Exercise details: In the entries below, find the line with "Task: Click the Code expiry minutes field" and transcribe it and every line after it exactly, through the last line, without pictures.

Materials provided:
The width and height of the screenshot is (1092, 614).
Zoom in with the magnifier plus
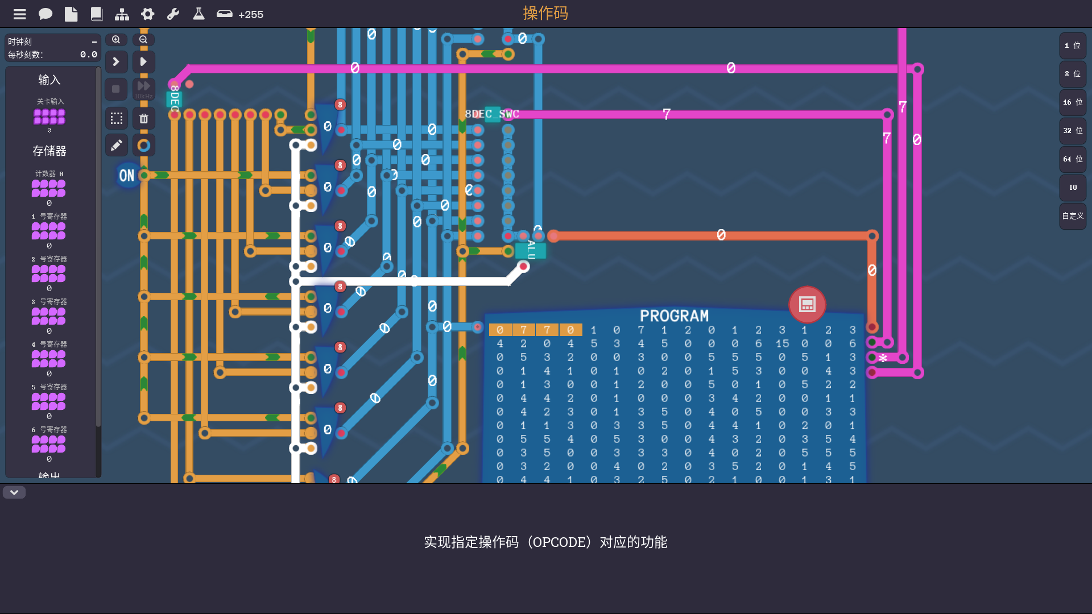(116, 40)
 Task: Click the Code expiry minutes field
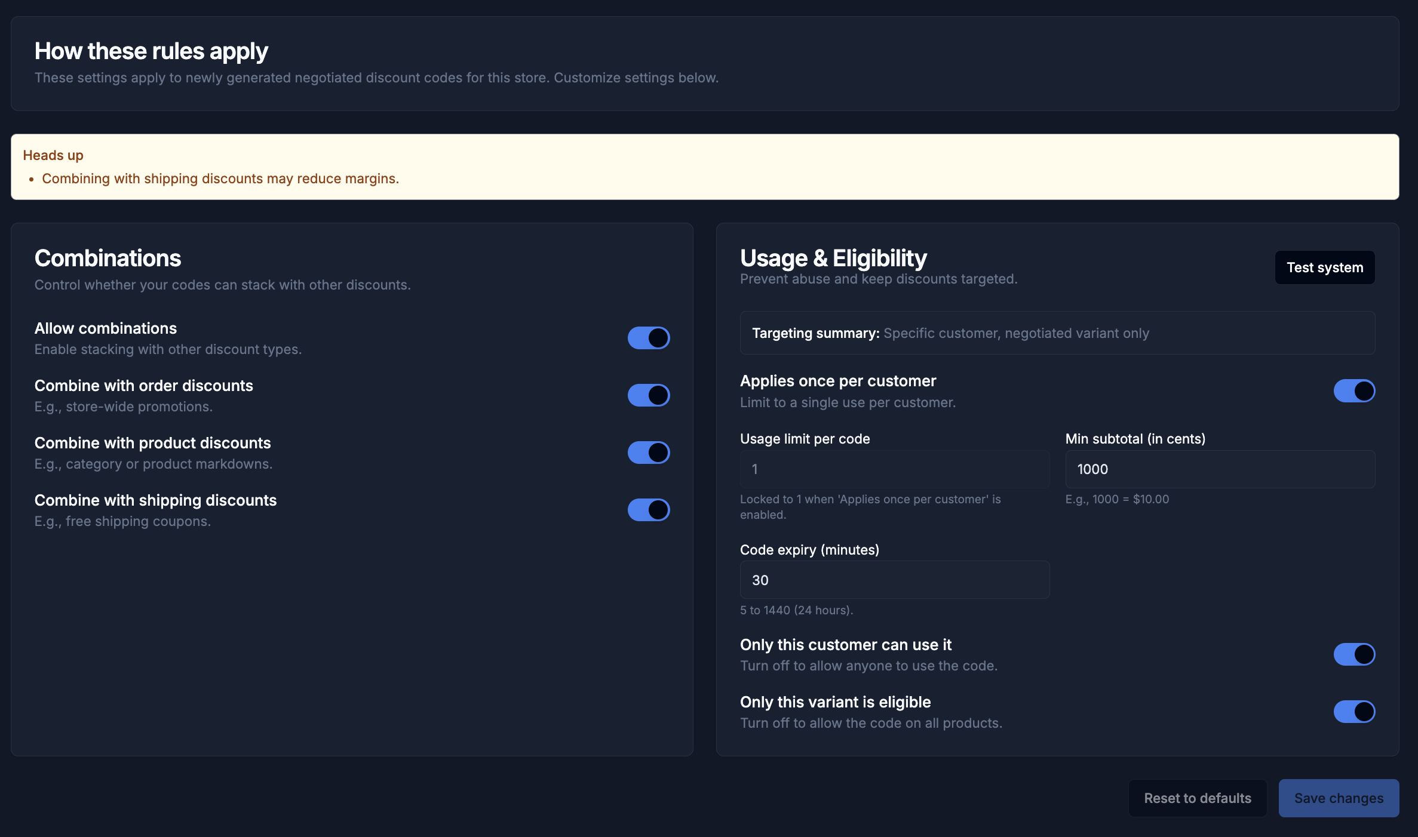pos(894,579)
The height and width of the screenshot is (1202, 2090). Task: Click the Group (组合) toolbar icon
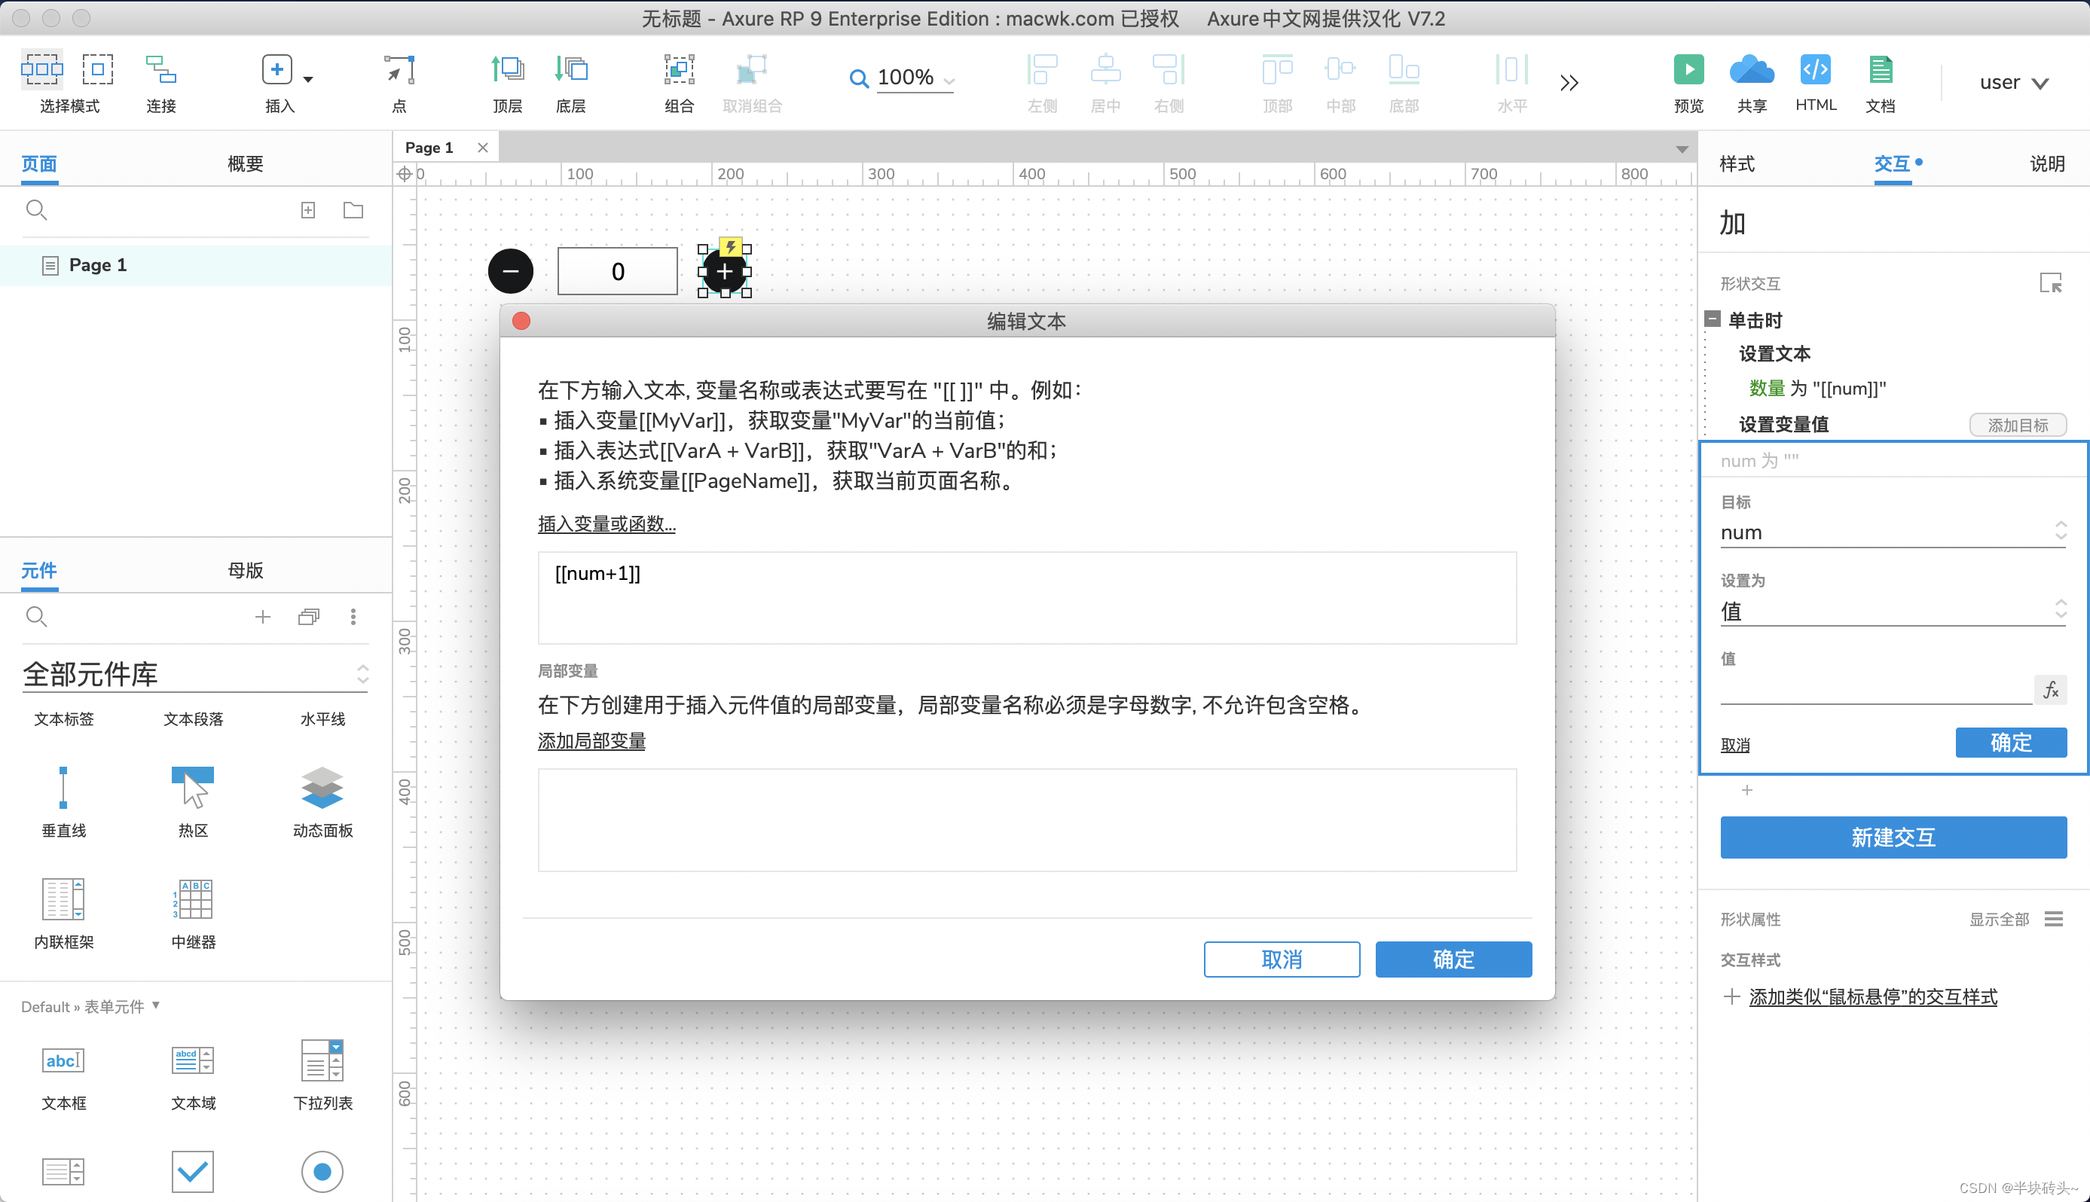point(679,70)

Output of the exercise:
 Task: Click the Code expiry minutes field
pos(894,579)
The height and width of the screenshot is (1202, 2090). Task: Click the Group (组合) toolbar icon
point(679,70)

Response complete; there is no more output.